* **Document text**:
Haunted Houses in “Catch as Catch Can” and “A Delicate Balance”

The whole point of writing about theatre is to make a production come alive in front of the reader’s eyes: description is the critical ballgame. So I’m a little frightened to admit that, even though I’ve seen the superb “Catch as Catch Can” twice—first in 2018, when it played at the New Ohio, and now again at Playwrights Horizons—I still find a crucial part of it indescribable. In the simplest terms, Mia Chung has written a drama with six characters and only three actors, and the resulting double-casting (two sons play their mothers, a daughter plays her father) leads to deliberate visual and narrative slippages. What’s inexplicable is the show’s eerie, ice-skating structure, the way it uses the production’s liquid identities to create a kind of hydroplaning perceptual effect. There are no disguises and no costume changes—but somehow “Catch as Catch Can” is terrifying because it makes everything seem like a negotiable reality. Are you sane? Are you even a distinct and separate self? Your level of confidence in your answers to those questions might change as “Catch” goes on.

Naturally, it starts with comedy. When the lights come up, we see a kitchen, with two men (Jon Norman Schneider and Rob Yang) having a natter over cookies. They’re doing broad imitations of white women from what the script identifies as “Working class New England,” which means they’re using thick Brooklyn-Jersey-Tarrytown accents (think Linda from “Bob’s Burgers”), hand gestures that keep the wrist high, and big eyerolls. It takes a moment to realize that the men are not doing a bit; they are playing a pair of close friends, Roberta LaVecchia and Theresa Phelan. They are these women, despite the actors’ regular-guy clothes.

Amid the gossip, Theresa (Yang) reveals that her son Tim is moving back home after eleven years in California. She’s thrilled, if flummoxed, by his out-of-nowhere engagement to someone named Minjung. Roberta (Schneider), still bitter over her own son Robbie’s failed marriage to a Korean woman, provides “expert guidance” in the form of vicious anti-Asian racism: “There’s gotta be a reason you can order them by mail,” Roberta snarls, as Theresa nods. The same two actors play the respective adult sons Tim and Robbie, who reunite, a little awkwardly, with Robbie’s sister Danielle (Cindy Cheung). No one takes Dani seriously, apart from her loving, bluff father, Lon (also played by Cheung); no one sees that she might not want the marriage-plus-kids future the others want for her. Chung specifies that the show, written about white families, “be performed by an all-white cast or a cast that is all of East Asian descent.” The latter choice, taken here in a production beautifully directed by Daniel Aukin, leads to further slippages, multiple meanings, and disorientations.

Dataset items
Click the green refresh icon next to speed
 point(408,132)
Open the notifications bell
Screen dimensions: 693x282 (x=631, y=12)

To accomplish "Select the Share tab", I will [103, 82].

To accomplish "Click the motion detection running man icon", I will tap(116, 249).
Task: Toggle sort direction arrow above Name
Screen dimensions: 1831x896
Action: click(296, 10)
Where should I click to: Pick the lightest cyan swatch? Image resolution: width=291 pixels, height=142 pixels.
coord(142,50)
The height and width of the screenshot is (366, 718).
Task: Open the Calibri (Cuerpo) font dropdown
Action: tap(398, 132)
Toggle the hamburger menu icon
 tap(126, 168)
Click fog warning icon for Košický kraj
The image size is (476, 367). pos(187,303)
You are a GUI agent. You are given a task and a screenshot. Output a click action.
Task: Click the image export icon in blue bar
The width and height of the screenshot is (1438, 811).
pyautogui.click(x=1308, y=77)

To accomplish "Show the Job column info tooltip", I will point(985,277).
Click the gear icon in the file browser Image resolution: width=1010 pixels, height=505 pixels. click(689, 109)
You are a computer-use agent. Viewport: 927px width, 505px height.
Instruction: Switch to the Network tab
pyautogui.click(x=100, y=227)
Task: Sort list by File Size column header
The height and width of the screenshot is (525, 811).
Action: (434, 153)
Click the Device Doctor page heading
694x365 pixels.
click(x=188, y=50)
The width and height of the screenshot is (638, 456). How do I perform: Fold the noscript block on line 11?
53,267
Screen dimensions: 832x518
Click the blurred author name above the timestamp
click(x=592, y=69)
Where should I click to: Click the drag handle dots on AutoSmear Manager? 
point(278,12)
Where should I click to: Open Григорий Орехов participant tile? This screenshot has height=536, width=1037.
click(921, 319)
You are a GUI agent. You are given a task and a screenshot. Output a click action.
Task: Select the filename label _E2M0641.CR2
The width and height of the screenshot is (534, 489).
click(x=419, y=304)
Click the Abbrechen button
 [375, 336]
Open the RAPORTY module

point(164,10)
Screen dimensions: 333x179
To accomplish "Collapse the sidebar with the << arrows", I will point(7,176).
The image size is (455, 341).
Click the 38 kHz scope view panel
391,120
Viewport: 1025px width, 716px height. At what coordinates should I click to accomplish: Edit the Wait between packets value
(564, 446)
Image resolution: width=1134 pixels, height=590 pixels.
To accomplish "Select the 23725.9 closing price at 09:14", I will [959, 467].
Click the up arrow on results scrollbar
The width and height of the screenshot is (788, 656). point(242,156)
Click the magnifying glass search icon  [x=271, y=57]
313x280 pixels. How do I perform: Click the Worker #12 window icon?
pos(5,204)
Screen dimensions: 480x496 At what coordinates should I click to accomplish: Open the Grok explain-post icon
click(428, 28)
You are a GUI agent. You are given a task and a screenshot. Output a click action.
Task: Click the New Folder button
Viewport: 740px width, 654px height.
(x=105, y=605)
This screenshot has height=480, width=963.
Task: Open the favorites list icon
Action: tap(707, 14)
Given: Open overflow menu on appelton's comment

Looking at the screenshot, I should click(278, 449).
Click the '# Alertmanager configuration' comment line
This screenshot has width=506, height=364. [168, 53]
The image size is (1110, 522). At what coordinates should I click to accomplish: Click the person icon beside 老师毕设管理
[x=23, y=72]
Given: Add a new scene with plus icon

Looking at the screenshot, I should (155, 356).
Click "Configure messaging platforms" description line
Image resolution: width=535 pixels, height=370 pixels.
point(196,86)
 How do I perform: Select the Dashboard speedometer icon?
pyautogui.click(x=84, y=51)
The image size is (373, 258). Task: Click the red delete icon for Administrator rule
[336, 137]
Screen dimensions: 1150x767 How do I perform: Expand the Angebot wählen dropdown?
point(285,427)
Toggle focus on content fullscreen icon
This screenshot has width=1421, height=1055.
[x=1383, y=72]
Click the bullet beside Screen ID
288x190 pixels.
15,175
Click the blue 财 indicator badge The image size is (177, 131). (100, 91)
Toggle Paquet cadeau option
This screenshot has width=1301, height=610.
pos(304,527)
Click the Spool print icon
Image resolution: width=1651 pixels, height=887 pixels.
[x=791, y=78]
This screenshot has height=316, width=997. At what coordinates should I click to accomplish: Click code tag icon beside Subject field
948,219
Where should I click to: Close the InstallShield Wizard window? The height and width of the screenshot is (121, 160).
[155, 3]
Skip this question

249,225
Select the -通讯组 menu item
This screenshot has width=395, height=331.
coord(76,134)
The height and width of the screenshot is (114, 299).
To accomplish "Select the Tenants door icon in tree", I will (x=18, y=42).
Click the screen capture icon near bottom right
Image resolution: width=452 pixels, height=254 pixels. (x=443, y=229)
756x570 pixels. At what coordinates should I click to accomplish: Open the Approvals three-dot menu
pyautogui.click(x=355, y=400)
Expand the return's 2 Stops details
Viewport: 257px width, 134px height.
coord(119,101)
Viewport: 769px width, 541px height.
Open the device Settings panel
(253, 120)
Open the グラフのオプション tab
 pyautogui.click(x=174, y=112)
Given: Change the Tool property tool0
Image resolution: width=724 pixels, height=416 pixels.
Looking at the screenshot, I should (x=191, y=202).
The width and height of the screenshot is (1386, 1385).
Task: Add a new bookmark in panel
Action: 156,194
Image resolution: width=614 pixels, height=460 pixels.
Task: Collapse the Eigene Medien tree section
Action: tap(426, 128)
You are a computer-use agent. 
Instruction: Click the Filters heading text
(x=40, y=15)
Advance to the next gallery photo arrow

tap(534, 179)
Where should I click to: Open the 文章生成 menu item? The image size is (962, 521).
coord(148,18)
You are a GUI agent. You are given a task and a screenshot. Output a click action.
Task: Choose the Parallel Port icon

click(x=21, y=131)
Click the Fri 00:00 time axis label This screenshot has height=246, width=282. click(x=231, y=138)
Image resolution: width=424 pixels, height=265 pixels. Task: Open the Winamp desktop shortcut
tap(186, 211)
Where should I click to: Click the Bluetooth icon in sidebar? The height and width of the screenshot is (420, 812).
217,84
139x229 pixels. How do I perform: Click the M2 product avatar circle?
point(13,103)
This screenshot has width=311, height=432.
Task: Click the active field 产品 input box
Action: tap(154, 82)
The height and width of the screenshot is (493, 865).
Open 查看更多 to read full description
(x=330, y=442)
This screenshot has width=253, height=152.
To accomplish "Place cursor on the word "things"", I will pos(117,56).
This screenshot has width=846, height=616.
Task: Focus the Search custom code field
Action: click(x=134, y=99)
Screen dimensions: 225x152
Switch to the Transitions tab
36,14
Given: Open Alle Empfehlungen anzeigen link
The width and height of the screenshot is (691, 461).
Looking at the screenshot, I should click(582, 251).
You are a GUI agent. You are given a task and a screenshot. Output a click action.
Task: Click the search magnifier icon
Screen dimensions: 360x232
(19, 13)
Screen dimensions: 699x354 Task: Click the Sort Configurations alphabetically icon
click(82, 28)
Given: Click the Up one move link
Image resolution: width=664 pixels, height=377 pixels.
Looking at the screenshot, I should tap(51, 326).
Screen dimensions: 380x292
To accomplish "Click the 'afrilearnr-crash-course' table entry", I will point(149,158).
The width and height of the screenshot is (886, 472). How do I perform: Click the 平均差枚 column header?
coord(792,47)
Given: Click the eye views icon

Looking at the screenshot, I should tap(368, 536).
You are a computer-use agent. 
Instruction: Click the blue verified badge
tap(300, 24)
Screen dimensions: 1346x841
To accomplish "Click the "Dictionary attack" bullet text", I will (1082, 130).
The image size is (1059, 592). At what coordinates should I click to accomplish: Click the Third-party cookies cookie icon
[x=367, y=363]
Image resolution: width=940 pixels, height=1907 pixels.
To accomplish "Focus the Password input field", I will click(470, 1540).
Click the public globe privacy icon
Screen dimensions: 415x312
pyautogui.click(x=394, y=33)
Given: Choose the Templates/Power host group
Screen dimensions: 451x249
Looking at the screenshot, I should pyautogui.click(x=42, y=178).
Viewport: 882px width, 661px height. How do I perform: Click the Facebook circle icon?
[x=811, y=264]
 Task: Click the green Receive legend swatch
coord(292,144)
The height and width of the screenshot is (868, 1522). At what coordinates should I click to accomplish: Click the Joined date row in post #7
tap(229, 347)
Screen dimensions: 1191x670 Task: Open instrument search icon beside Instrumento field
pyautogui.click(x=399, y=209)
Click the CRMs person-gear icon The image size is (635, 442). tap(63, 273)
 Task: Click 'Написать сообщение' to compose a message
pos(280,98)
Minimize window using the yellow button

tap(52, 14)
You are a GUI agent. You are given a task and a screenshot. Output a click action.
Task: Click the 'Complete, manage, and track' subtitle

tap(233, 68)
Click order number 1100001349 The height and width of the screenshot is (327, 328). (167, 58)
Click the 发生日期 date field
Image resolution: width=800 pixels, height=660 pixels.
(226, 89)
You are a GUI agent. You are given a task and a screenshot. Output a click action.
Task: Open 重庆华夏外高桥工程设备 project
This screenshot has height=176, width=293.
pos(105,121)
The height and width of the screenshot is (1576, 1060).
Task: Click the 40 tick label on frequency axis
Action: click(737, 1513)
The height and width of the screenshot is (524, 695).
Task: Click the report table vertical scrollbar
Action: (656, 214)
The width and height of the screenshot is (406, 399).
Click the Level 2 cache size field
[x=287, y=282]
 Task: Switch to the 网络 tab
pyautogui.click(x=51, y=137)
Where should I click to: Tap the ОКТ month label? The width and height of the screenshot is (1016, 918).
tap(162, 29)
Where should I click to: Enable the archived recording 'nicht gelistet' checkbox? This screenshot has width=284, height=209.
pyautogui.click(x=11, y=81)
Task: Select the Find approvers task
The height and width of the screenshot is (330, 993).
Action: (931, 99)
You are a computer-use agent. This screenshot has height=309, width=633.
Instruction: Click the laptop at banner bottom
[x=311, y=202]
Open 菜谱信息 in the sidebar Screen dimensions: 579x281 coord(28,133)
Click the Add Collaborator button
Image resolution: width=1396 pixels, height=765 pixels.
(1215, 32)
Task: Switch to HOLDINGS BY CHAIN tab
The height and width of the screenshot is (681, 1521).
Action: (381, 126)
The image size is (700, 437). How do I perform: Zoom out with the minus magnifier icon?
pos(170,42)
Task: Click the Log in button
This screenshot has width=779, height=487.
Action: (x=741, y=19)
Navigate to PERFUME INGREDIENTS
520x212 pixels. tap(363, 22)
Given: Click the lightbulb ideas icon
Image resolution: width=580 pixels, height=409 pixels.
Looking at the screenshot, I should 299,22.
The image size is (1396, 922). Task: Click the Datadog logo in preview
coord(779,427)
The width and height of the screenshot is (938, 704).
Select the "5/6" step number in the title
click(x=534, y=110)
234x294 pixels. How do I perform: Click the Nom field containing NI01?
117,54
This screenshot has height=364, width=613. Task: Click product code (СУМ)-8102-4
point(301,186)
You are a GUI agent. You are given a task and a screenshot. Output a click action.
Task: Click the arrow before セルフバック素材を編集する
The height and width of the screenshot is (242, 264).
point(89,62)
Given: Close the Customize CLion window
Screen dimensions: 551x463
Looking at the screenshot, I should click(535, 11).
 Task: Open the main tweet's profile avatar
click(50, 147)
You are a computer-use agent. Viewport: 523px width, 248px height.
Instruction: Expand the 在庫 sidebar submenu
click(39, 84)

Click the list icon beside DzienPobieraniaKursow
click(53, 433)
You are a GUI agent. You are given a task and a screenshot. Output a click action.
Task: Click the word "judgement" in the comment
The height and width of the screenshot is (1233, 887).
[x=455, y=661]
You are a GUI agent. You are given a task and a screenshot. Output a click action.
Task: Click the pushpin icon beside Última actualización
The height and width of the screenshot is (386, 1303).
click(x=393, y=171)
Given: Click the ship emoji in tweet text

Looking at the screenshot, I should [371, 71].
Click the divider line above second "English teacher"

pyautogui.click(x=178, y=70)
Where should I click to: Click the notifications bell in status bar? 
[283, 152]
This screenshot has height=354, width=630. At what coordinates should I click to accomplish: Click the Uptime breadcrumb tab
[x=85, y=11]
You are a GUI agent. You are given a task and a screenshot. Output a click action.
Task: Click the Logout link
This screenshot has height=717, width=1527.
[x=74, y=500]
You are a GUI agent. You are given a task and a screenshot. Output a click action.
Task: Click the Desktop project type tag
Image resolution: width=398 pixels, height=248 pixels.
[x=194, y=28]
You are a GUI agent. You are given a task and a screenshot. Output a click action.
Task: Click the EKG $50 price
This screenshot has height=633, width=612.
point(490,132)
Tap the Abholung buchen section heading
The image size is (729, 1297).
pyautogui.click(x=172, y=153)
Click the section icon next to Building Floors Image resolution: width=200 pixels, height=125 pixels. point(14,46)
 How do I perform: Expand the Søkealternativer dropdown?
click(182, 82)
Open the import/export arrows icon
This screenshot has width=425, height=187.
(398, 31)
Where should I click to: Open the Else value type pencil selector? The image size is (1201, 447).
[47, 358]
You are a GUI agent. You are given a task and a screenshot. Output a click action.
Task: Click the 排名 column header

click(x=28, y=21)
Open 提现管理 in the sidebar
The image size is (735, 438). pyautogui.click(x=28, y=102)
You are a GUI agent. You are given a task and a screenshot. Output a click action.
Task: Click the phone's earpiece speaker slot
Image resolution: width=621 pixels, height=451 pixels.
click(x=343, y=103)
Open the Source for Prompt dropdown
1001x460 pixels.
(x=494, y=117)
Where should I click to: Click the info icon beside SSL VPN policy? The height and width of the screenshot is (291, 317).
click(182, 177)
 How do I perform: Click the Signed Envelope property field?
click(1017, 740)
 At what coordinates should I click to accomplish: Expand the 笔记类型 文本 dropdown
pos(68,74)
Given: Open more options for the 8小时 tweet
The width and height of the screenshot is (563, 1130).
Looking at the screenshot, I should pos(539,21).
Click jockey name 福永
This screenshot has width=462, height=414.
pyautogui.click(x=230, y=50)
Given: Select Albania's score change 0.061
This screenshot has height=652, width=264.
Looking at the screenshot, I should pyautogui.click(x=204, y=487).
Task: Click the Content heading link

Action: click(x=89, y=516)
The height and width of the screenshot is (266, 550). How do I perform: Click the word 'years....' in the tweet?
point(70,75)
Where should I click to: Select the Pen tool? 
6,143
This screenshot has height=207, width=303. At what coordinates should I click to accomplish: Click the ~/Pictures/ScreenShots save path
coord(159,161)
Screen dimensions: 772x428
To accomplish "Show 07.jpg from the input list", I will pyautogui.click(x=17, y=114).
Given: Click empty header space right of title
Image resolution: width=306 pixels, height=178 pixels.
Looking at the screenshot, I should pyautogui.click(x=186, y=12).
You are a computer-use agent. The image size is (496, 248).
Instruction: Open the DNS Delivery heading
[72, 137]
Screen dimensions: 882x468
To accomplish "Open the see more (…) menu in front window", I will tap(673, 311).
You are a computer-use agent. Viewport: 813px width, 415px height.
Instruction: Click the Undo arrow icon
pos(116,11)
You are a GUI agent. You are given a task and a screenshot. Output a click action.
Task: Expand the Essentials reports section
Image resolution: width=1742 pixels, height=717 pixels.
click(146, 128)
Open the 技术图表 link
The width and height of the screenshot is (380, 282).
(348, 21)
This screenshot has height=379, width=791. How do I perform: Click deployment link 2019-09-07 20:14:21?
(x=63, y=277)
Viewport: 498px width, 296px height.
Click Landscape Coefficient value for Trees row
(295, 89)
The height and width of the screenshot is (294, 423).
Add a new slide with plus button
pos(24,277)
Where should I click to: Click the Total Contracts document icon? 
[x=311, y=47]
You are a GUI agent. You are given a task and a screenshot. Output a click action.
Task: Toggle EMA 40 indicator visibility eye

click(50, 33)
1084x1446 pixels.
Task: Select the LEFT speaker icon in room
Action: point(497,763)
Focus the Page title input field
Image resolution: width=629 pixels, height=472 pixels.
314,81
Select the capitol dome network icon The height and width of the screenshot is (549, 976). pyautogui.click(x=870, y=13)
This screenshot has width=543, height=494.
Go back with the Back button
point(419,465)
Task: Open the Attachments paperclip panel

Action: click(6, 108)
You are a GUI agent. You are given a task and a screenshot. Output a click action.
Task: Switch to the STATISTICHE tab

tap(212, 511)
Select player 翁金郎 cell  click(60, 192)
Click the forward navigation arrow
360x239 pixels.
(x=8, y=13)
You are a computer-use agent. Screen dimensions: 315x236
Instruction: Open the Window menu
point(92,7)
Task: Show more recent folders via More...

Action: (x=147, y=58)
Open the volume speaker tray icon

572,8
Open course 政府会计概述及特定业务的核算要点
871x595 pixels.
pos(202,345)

* **Instructions for the task**: Copy the theatre review word for word, beginning at the words "Naturally, it starts" and stopping after "actors’ regular-guy clothes.". These dataset items are separate material, apart from the theatre review.

* **Your solution**:
Naturally, it starts with comedy. When the lights come up, we see a kitchen, with two men (Jon Norman Schneider and Rob Yang) having a natter over cookies. They’re doing broad imitations of white women from what the script identifies as “Working class New England,” which means they’re using thick Brooklyn-Jersey-Tarrytown accents (think Linda from “Bob’s Burgers”), hand gestures that keep the wrist high, and big eyerolls. It takes a moment to realize that the men are not doing a bit; they are playing a pair of close friends, Roberta LaVecchia and Theresa Phelan. They are these women, despite the actors’ regular-guy clothes.